At the beginning of the Gospel John the Baptist calls Jesus the “Lamb of God who takes away the sin of the world (1:29).”  He has in mind, of course, Jesus sacrificing himself on the cross to atone for human sin.  The Passion account does not speak directly of Jesus as the lamb but gives at least three hints that he is the Passover lamb of the Old Testament tradition that needed to be sacrificed for human freedom from the bondage of sin.  In the first place, Jesus is said to be crucified at noon on the preparation day for the Passover, the exact time when the Passover lambs were being slaughtered in the Temple (19:14).  Then while Jesus is hanging on the cross, the people “put a sponge soaked in wine on a spring of hyssop…up to (Jesus’) mouth (19:29).”  The hyssop is a slender plant that could not possibly bear the weight of a soaked sponge.  It is used here to remind the reader of the hyssop that the Israelites used to sprinkle their doorposts with the blood of the Passover lamb.  The blood saved them from the Angel of Death who destroyed the first-born of the Egyptians when the Israelites were fleeing captivity (Ex 12:22).  The last hint of Jesus as the Lamb of God comes as Jesus dies on the cross.  A soldier comes to break his legs so that he can no longer support breathing.  The text says that the soldier, seeing that Jesus had died, sticks a lance in his side perhaps to save himself the trouble of breaking a large bone (19:36).  In any case, no bone of the Passover lamb was to be broken (Ex 12:46). 

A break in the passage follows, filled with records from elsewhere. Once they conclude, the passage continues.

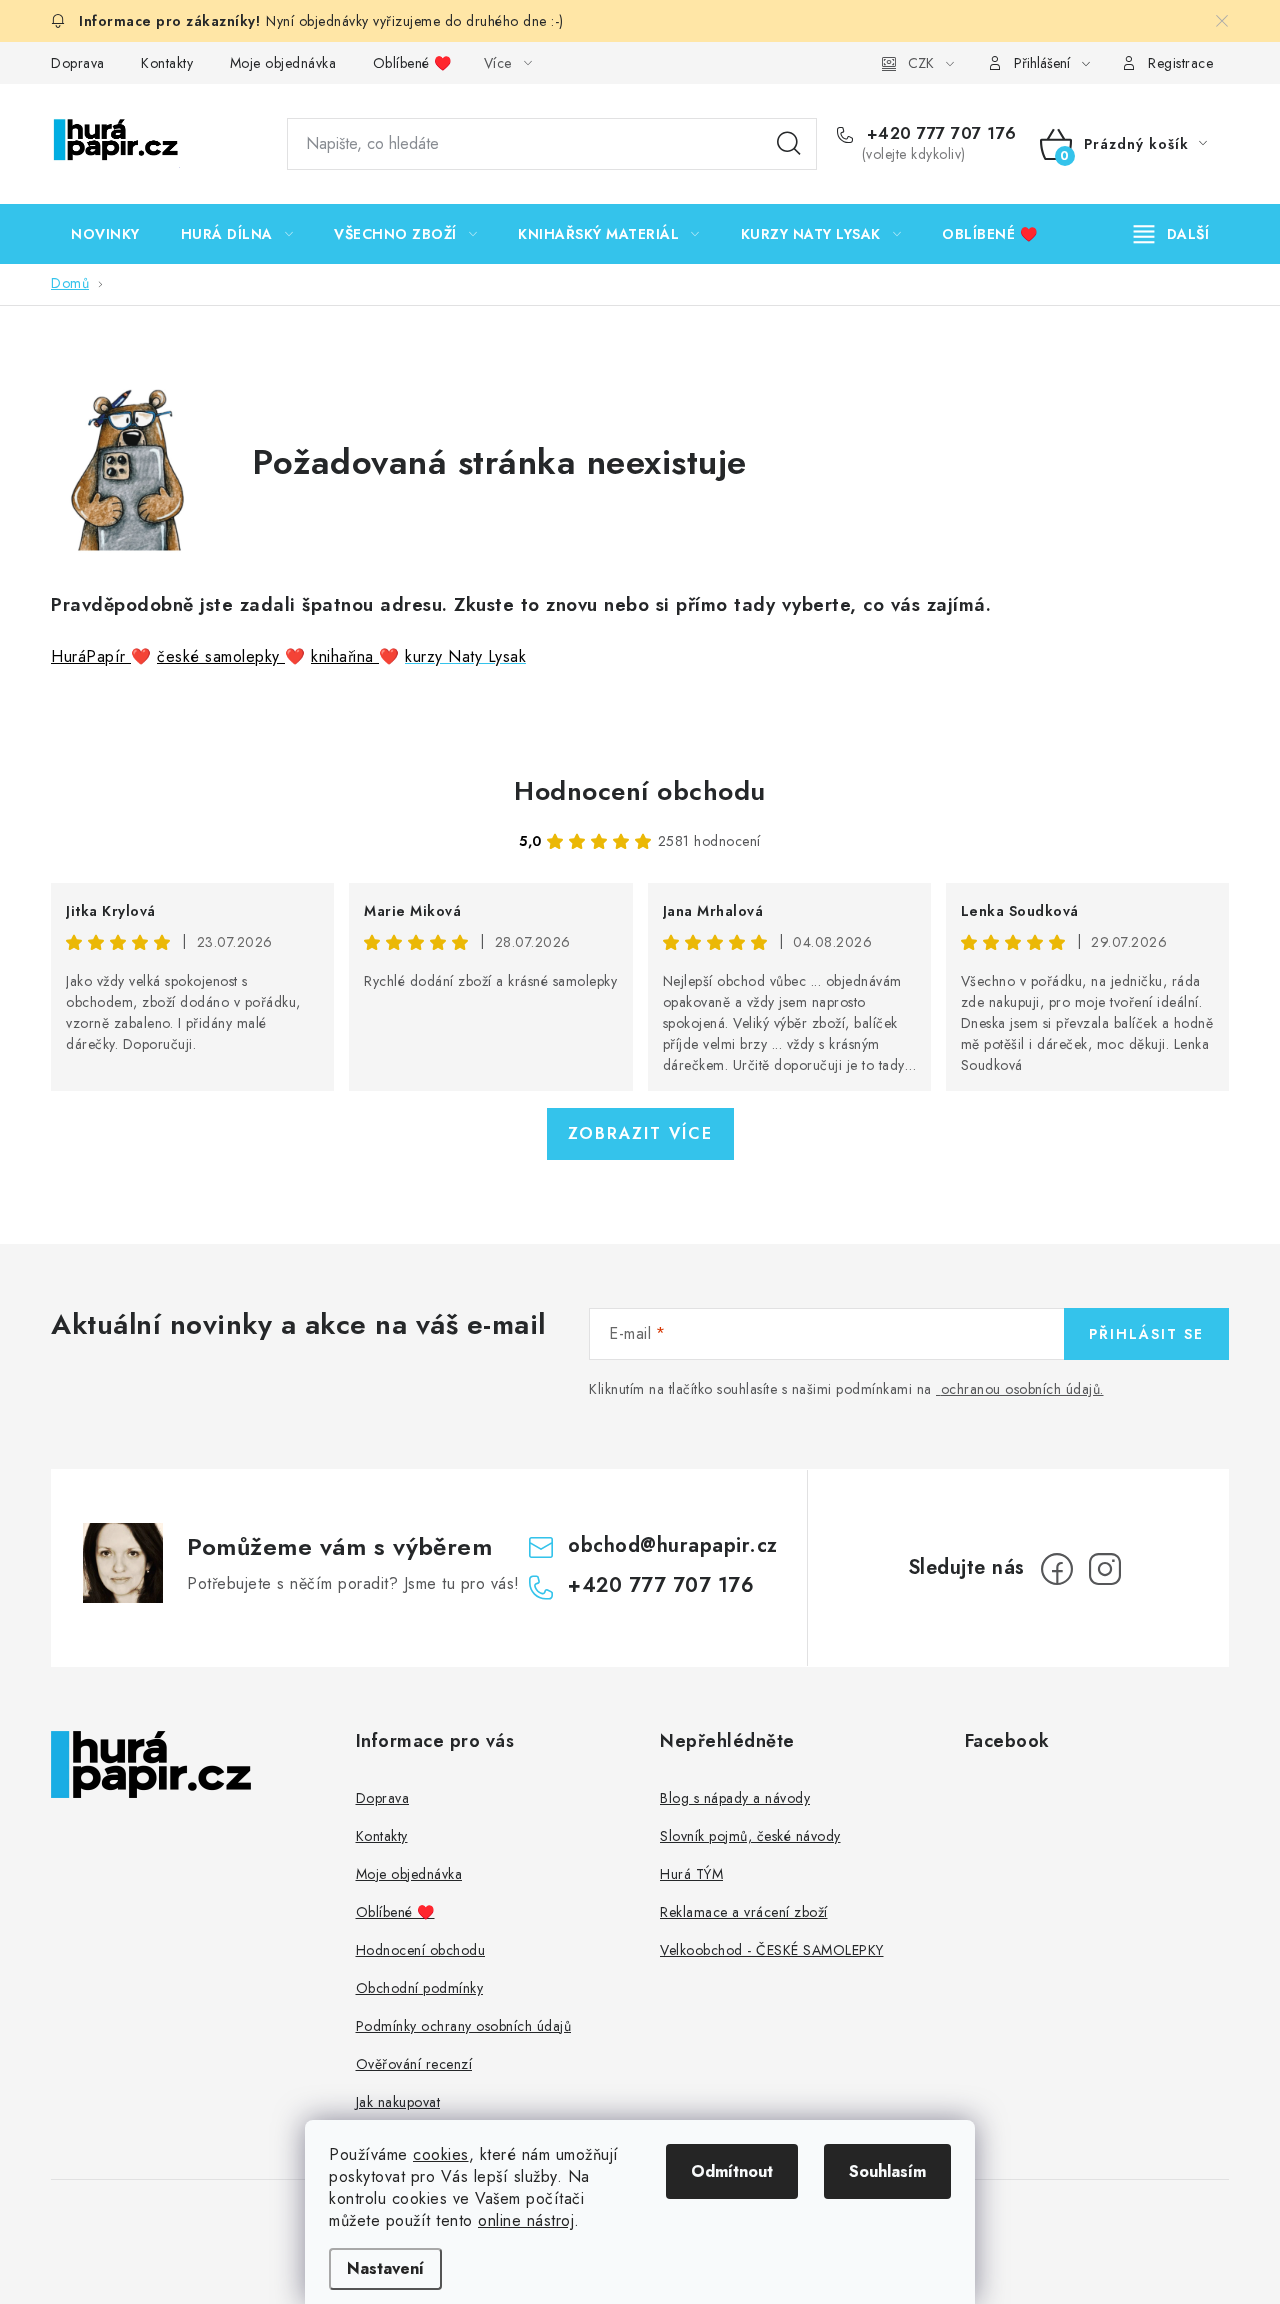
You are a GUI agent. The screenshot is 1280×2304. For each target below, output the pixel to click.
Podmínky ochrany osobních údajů (464, 2026)
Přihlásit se (1146, 1334)
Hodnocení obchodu (640, 791)
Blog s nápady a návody (735, 1798)
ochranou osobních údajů (1021, 1389)
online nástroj (526, 2220)
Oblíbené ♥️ (412, 63)
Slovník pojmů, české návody (750, 1836)
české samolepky (221, 656)
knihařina (345, 656)
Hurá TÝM (691, 1874)
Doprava (78, 63)
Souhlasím (887, 2171)
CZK (921, 63)
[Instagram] (1105, 1569)
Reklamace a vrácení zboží (744, 1912)
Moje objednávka (283, 63)
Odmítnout (732, 2171)
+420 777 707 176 (939, 134)
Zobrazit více (640, 1133)
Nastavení (385, 2268)
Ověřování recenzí (414, 2064)
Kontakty (167, 63)
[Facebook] (1057, 1569)
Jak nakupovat (398, 2102)
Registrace (1180, 63)
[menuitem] (105, 234)
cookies (441, 2154)
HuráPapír (91, 656)
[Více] (1171, 234)
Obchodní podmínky (420, 1988)
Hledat (789, 144)
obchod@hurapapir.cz (673, 1545)
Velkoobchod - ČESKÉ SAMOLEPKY (772, 1950)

Was it necessary for Jesus to be sacrificed as a lamb to free us from sin? we may want to ask.  And, could God have forgiven us our sins without the cross?  No, it was not absolutely necessary and, yes, God might have forgiven our sins without Jesus’ bloody death.  However, without knowing the terrible price that Jesus had to pay for our salvation, we would be less inclined to follow his ways.  Jesus’ ultimate sacrifice on the cross gives us both courage and example to give of ourselves for the love of God and the good of others.